- _WHAT YOU WILL DO_: For this exercise, restate the records word for word.

- _GIVEN INFORMATION_:
□ □ □ □
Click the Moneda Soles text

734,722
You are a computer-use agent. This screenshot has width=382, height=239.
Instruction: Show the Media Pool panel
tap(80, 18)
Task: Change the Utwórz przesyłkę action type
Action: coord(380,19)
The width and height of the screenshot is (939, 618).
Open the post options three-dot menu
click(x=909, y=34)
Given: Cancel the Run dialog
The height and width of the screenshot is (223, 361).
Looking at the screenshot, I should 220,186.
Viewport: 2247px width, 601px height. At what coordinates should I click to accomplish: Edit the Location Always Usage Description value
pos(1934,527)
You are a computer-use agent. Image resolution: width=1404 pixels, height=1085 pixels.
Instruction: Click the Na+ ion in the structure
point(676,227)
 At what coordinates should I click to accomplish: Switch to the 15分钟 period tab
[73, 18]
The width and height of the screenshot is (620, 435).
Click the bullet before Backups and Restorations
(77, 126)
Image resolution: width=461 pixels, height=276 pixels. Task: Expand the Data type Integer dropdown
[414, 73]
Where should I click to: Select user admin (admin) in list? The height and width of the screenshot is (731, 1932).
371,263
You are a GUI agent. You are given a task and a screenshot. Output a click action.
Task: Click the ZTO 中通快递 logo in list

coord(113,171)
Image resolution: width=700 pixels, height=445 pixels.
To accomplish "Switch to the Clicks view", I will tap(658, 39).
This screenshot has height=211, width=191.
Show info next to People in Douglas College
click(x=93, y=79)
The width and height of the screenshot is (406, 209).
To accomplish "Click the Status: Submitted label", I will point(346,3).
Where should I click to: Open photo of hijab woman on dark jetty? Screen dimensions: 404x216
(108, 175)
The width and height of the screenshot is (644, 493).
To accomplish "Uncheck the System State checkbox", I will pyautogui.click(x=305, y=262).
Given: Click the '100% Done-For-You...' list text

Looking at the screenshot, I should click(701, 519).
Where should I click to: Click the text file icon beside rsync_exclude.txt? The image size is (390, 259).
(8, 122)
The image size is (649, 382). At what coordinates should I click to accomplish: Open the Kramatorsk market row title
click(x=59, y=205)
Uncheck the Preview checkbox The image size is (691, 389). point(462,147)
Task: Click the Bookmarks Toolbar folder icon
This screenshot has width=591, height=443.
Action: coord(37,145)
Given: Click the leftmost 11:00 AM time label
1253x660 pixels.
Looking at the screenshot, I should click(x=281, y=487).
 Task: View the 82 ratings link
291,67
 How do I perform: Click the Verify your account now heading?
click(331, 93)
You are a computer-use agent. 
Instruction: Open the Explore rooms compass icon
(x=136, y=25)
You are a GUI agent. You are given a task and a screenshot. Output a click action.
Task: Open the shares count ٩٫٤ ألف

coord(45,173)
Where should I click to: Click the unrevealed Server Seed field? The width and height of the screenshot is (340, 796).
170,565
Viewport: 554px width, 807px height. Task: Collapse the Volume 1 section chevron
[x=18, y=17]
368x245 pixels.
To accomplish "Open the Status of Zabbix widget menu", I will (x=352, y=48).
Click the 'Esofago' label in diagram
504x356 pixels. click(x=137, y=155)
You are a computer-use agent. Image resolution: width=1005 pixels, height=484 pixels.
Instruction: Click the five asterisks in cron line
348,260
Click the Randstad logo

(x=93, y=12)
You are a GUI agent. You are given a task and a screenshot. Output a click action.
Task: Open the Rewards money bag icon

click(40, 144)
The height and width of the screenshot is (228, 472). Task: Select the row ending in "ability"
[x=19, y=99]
□ □ □ □
- _RESPONSE AREA_:
Click the Moneda Soles text

734,722
You are a computer-use agent. This screenshot has width=382, height=239.
Instruction: Show the Media Pool panel
tap(80, 18)
Task: Change the Utwórz przesyłkę action type
Action: coord(380,19)
The width and height of the screenshot is (939, 618).
Open the post options three-dot menu
click(x=909, y=34)
Given: Cancel the Run dialog
The height and width of the screenshot is (223, 361).
Looking at the screenshot, I should 220,186.
Viewport: 2247px width, 601px height. At what coordinates should I click to accomplish: Edit the Location Always Usage Description value
pos(1934,527)
You are a computer-use agent. Image resolution: width=1404 pixels, height=1085 pixels.
Instruction: Click the Na+ ion in the structure
point(676,227)
 At what coordinates should I click to accomplish: Switch to the 15分钟 period tab
[73, 18]
The width and height of the screenshot is (620, 435).
Click the bullet before Backups and Restorations
(77, 126)
Image resolution: width=461 pixels, height=276 pixels. Task: Expand the Data type Integer dropdown
[414, 73]
Where should I click to: Select user admin (admin) in list? The height and width of the screenshot is (731, 1932).
371,263
You are a GUI agent. You are given a task and a screenshot. Output a click action.
Task: Click the ZTO 中通快递 logo in list

coord(113,171)
Image resolution: width=700 pixels, height=445 pixels.
To accomplish "Switch to the Clicks view", I will tap(658, 39).
This screenshot has height=211, width=191.
Show info next to People in Douglas College
click(x=93, y=79)
The width and height of the screenshot is (406, 209).
To accomplish "Click the Status: Submitted label", I will point(346,3).
Where should I click to: Open photo of hijab woman on dark jetty? Screen dimensions: 404x216
(108, 175)
The width and height of the screenshot is (644, 493).
To accomplish "Uncheck the System State checkbox", I will pyautogui.click(x=305, y=262).
Given: Click the '100% Done-For-You...' list text

Looking at the screenshot, I should click(701, 519).
Where should I click to: Click the text file icon beside rsync_exclude.txt? The image size is (390, 259).
(8, 122)
The image size is (649, 382). At what coordinates should I click to accomplish: Open the Kramatorsk market row title
click(x=59, y=205)
Uncheck the Preview checkbox The image size is (691, 389). point(462,147)
Task: Click the Bookmarks Toolbar folder icon
This screenshot has width=591, height=443.
Action: coord(37,145)
Given: Click the leftmost 11:00 AM time label
1253x660 pixels.
Looking at the screenshot, I should click(x=281, y=487).
 Task: View the 82 ratings link
291,67
 How do I perform: Click the Verify your account now heading?
click(331, 93)
You are a computer-use agent. 
Instruction: Open the Explore rooms compass icon
(x=136, y=25)
You are a GUI agent. You are given a task and a screenshot. Output a click action.
Task: Open the shares count ٩٫٤ ألف

coord(45,173)
Where should I click to: Click the unrevealed Server Seed field? The width and height of the screenshot is (340, 796).
170,565
Viewport: 554px width, 807px height. Task: Collapse the Volume 1 section chevron
[x=18, y=17]
368x245 pixels.
To accomplish "Open the Status of Zabbix widget menu", I will (x=352, y=48).
Click the 'Esofago' label in diagram
504x356 pixels. click(x=137, y=155)
You are a computer-use agent. Image resolution: width=1005 pixels, height=484 pixels.
Instruction: Click the five asterisks in cron line
348,260
Click the Randstad logo

(x=93, y=12)
You are a GUI agent. You are given a task and a screenshot. Output a click action.
Task: Open the Rewards money bag icon

click(40, 144)
The height and width of the screenshot is (228, 472). Task: Select the row ending in "ability"
[x=19, y=99]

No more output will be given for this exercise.